• [Source records]
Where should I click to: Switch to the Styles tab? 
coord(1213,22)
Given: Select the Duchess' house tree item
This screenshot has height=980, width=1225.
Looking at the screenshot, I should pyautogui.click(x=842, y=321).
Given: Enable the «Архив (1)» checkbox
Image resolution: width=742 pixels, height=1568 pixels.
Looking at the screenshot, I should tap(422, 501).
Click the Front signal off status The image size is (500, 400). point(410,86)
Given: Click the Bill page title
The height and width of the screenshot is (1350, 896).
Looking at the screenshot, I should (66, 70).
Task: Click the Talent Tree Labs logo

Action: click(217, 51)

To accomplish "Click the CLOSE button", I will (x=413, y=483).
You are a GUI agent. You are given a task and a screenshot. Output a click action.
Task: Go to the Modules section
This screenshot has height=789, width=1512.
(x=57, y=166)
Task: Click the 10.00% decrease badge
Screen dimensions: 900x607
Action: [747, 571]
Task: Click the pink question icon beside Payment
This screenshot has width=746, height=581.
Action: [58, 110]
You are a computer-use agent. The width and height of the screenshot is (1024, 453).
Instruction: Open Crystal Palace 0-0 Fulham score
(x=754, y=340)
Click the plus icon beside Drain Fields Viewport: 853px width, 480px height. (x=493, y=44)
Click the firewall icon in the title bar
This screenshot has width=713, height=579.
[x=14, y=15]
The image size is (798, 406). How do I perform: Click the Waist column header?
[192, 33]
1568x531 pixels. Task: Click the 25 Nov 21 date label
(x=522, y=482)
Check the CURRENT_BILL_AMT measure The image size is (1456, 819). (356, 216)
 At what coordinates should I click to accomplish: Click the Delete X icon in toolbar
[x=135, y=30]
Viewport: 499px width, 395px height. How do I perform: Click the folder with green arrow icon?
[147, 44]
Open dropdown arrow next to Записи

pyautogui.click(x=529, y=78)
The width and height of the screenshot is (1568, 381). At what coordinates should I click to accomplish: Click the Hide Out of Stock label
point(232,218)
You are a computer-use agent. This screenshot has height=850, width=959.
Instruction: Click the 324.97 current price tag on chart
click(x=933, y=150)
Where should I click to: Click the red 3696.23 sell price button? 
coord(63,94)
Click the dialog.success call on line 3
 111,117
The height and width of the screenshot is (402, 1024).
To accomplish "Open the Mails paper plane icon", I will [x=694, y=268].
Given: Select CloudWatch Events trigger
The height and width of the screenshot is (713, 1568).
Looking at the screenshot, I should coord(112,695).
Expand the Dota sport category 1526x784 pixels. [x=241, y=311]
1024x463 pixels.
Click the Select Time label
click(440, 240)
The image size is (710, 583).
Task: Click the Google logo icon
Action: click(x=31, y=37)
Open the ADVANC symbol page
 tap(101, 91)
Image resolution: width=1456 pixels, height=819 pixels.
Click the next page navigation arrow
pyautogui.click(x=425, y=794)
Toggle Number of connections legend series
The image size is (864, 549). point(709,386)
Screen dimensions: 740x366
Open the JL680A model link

• [Goal] Pull out every line of the listing above that contains the string "size", matching case exactly.

• [Solved exercise]
Click the Front signal off status The image size is (500, 400). point(410,86)
The image size is (798, 406). How do I perform: Click the Waist column header?
Check the CURRENT_BILL_AMT measure The image size is (1456, 819). (356, 216)
The image size is (710, 583).
The image size is (864, 549). point(709,386)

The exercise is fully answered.